- [Stored data]
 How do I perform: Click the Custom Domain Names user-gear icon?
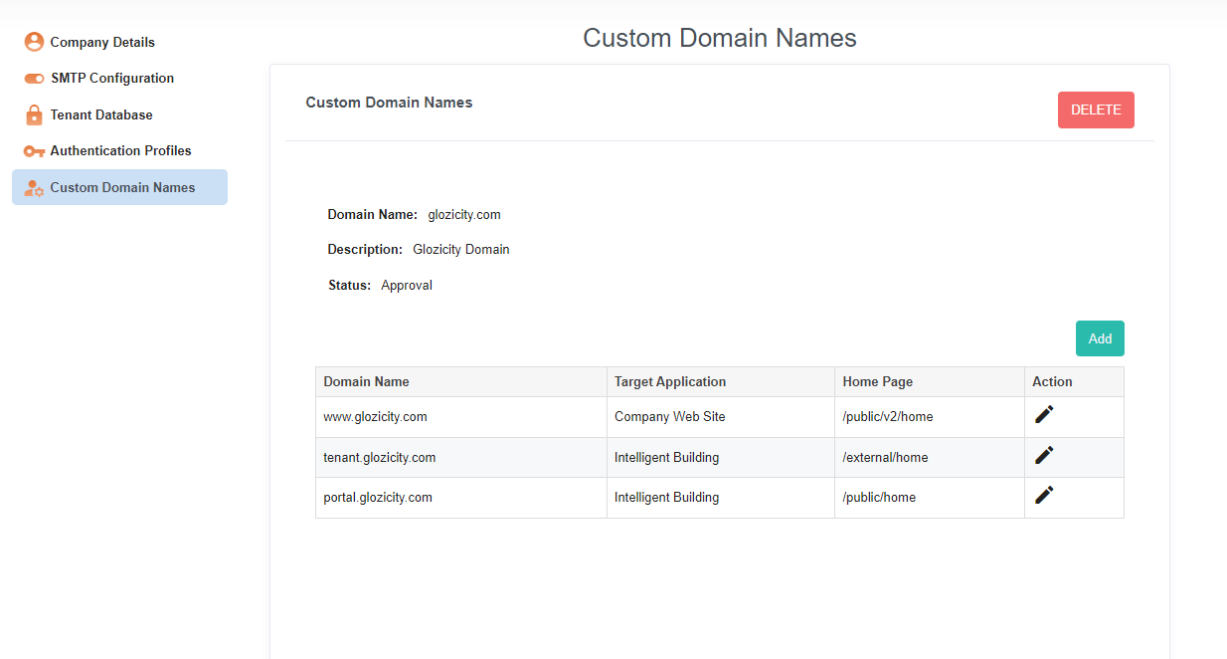(x=34, y=187)
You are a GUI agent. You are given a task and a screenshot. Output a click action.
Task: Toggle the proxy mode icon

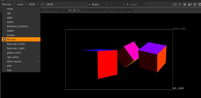click(190, 5)
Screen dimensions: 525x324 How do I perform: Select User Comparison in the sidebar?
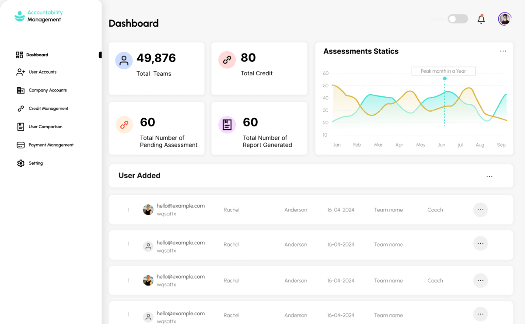[x=45, y=127]
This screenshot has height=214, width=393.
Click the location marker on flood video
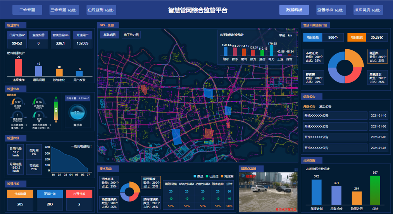(243, 176)
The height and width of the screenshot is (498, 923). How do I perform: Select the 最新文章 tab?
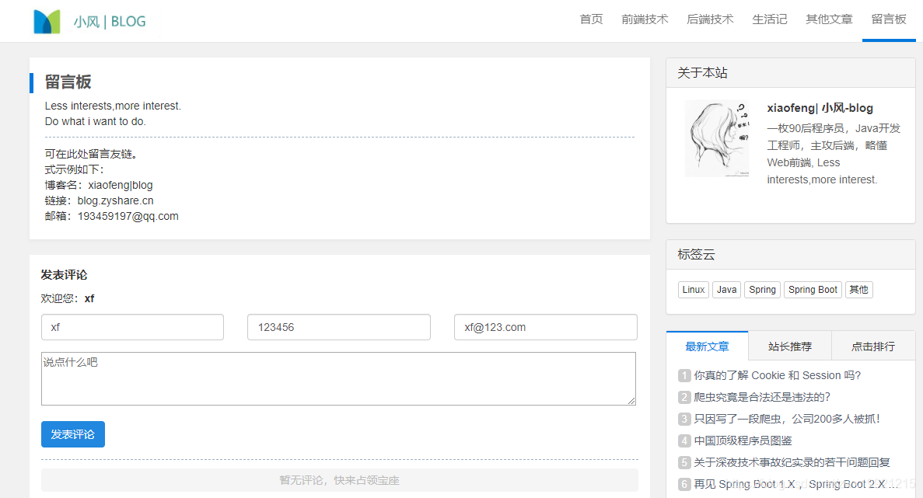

- [Task statement] Each record above must be set down again unchanged, with its pictures left out.

- [Exercise response]
 How do I perform: Click the Custom Domain Names user-gear icon?
(x=34, y=187)
You are a GUI agent. You are given a task and a screenshot. Output a click action.
Task: Toggle the proxy mode icon

click(190, 5)
Screen dimensions: 525x324 How do I perform: Select User Comparison in the sidebar?
[x=45, y=127]
This screenshot has height=214, width=393.
Click the location marker on flood video
(243, 176)
The height and width of the screenshot is (498, 923). How do I perform: Select the 最新文章 tab?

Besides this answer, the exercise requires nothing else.